Monday, June 11, 2012

Big Brother


I was four and Bully was eight.For once he wasn't teasing me.

Since his oldest daughter, Amy, was a recent visitor, I have been thinking about my older brother Bill. He left us about nine years ago, out in Montana, the place he and Eileen returned to after he retired from Mercy Hospital in Springfield. He had started his first practice out in Montana in the early fifties, later settling in Springfield after he switched to cardiology in the seventies. I don’t think he had ever felt at home in Ohio and the big blues skies of Montana suited him.

He was the very model of a big brother to me, even though he could be a terrible tease, convincing me at five that I was adopted and that my real name was Anne Hopkins. He would periodically reinforce this, sending me howling to my mother. His insistence was stronger than my mother’s reassurance that I was truly her biological offspring.

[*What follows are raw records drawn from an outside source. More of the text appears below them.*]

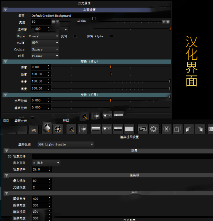
Task: Open the 渲染视图 HDR Light Studio dropdown
Action: pyautogui.click(x=66, y=144)
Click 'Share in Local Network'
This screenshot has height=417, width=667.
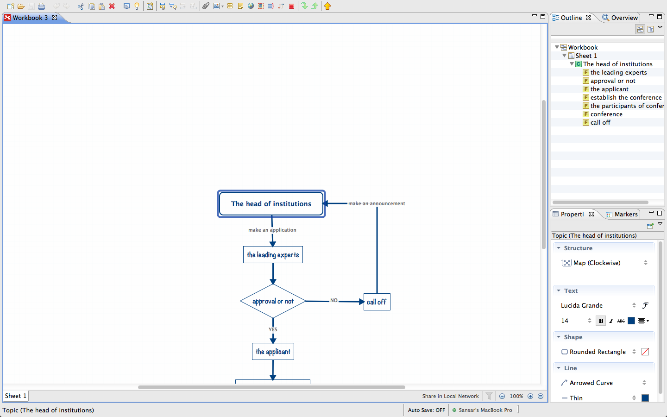click(x=450, y=396)
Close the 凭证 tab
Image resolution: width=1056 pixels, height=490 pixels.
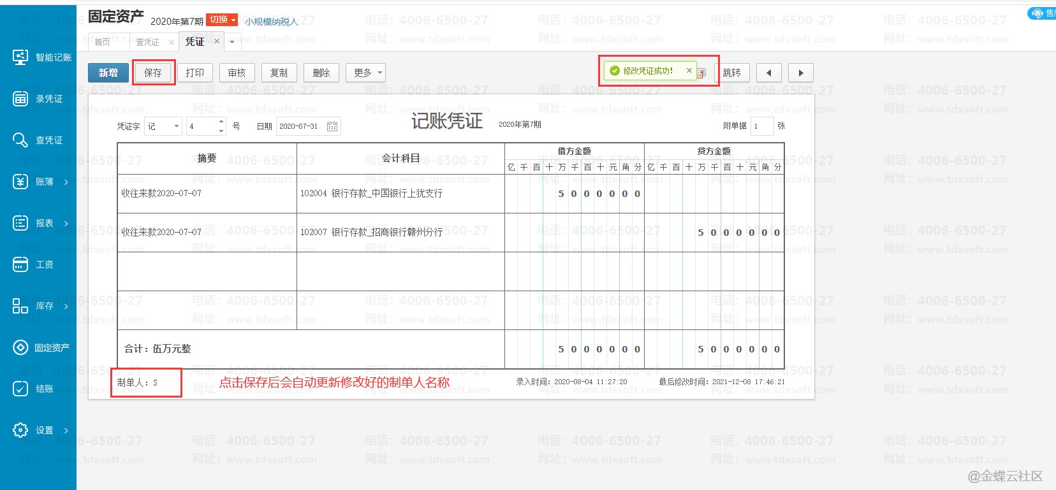217,41
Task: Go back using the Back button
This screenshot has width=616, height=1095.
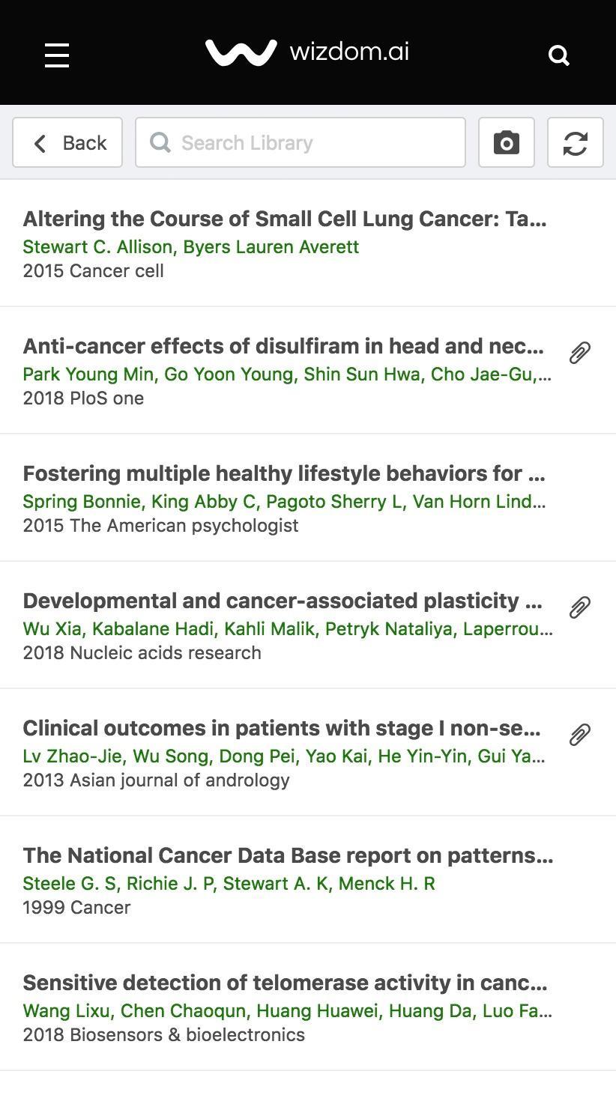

He was smart, funny and thought up great games, especially when our parents left him in charge of us so they could go out and relax at the movies or a bridge game with friends. Furniture and artifacts suffered from some of our more exciting antics. We always managed to arrange the damaged pieces so they looked mostly normal when our parents got home. They had a wonderful, high antique spool bed. One night, somehow one of the mattress supporting slats broke. Billy rigged it up so it looked just fine. And it was, until our very pregnant mother climbed aboard. The resulting crash roused us all from our innocent sleep. Little brother Ed could have been born on the bedroom floor, but fortunately held off for another month or so.

He discovered where they hid the Christmas presents in the large central hallway which was full of cupboards. He knew I didn’t want to know ahead of time and would threaten to tell me. I just put my hands over my ears because I liked surprises. In that same hallway, he managed to talk our father into letting him have a large closet for his “office.”  He provided a desk and Billy provided himself with a telephone he had probably scrounged from someone’s trash pile. He connected it illegally, of course, with out line. This was a sacred spot and we were forbidden to enter. My sister was just as smart as he was and a lot braver than I.  She had not problem defying his authority and breaking into this office whenever she had a chance. She found a treasure map in his desk and decoded it. I don’t remember if we actually hunted it down, but I was duly impressed with her skill as a spy. They had some epic battles as children, while I watched, admiring them both.

He loved to build things and invent things. He had this book full of fun things to make out of ordinary household objects and the nosier the better. I was fascinated by papier mache puppets he and a friend made for a Punch and Judy show they would put on. (I found a copy of that book and Polly and I made the same puppets many years later.)

He had a collection of lizards, chameleons and skinks, for which he and our father made wooden cages. We all caught flies to feed them, watching their tongues flick out and pull the live flies in.

He made our childhood fun and exciting.  I have no doubt that he did the same for his children.

He had the qualities I hoped to find in a husband: intelligence and humor. And I did.


3 comments:

Janet said...

Lovely tribute, Guenveur!

Blessings,
JBell

Unknown said...

You never told me about the skinks! Wonderful, vivid story of you all, still fascinating me after all these years.

Expat Hausfrau said...

Now you need to write a sequel piece to this about Nancy Adam's mother bringing those childhood photos of you all to Kent...please! It's such a great story!